The Judge's decision ignores multiple reminders from the UN Human Rights Committee from March 2021 onwards that Tajikistan's human rights obligations require that Tajikistan must "ensure, without delay, that Mr. Khakimov receives adequate medical treatment at a specialised medical institution in accordance with his health care requirements, and that an alternative to imprisonment is secured for Mr. Khakimov" (see below)
Prisoner of conscience Khakimov was jailed in September 2019 (having been in pre-trial detention since February) for allegedly "inciting religious hatred," but his real "crime" seems to be that the regime thinks he led Khujand's Jehovah's Witness community. No evidence was produced that Khakimov or his community had harmed anyone (see below).
In August 2022, prisoner of conscience Muzaffar Davlatmirov (born 6 July 1963), an Ismaili religious leader, was jailed for 5 years for alleged "public calls for extremist activity". Independent journalist Anora Sarkorova told Forum 18 that he had criticised the regime's religious policies, and commented that the regime did not like the fact that Davlatmirov was respected in the region, and that he could influence people. He has now been transferred to an unknown prison, and the Judge in the case refused to state where this is. Prisoner of conscience Davlatmirov's relatives and friends have not been told where he is being held (see below).
Prisoners' freedom of religion or belief is denied. Prisoner of conscience Khakimov is only allowed to read a Bible with no-one else present. Muslims found praying (including the daily namaz prayers) or reading the Koran outside of prison prayer rooms and mosques (which are not open all the time) are often put into solitary confinement for two weeks (see below).
The United Nations (UN) Standard Minimum Rules for the Treatment of Prisoners (known as the Mandela Rules) are not being implemented, and multiple regime officials repeatedly deny all knowledge of them. Both the UN Human Rights Committee and the UN Committee against Torture have both called for Tajikistan to implement the Mandela Rules (see below).
At least 7 prisoners of conscience jailed for exercising freedom of religion or beliefThere are now (24 November 2022) at least 7 prisoners of conscience jailed for exercising freedom of religion or belief. One is Jehovah's Witness Khakimov, and the other known prisoners of conscience (including Davlatmirov) jailed for exercising freedom of religion or belief are Muslim.

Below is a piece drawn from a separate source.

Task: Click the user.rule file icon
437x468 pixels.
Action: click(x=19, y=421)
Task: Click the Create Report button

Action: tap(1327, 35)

The most recently known jailings before prisoner of conscience Davlatmirov were of Imam Mahmadsodyk Sayidov, Abdugafor Rajabov, and Aslamkhon Karimov. They were on 4 June 2021 jailed for five years. The 28-year-old Imam Sayidov was the state-appointed imam of the Nonvoyi Poyon [residential district] Mosque in Kulob, which the other two men attended. National Security Committee (NSC) secret police officers arrested Imam Sayidov immediately after he refused to preach a State Committee for Religious Affairs and Regulation of Traditions, Ceremonies and Rituals (SCRA) provided sermon and preached his own sermon instead.
Closed hearings in Strict Regime Prison YaS 3/5
"Khakimov was able to testify in detail about his state of health on 27 October," Jehovah's Witnesses told Forum 18 on 21 November. "He told the Court that he cannot walk independently and can only see about 1 metre [about 1 yard] ahead". He can only walk by holding on to a wall or someone else because of increasingly serious eyesight problems, multiple serious leg and toe problems, and frequent severe headaches.
Prisoner of conscience Khakimov has been in 2022 progressively losing his eyesight. An ophthalmologist stated that "his right eye is inoperable and he is gradually losing sight in his left eye", Jehovah's Witnesses told Forum 18 on 13 July 2022. Also, "open ulcers on his left leg have started to fester and exude pus again".
Despite this, Khujand Court's Secretary Javohir (who refused to give his last name), who was present on 1 November, claimed to Forum 18 on 2 November that Khakimov "could walk normally without assistance. The prison medical unit can provide adequate care."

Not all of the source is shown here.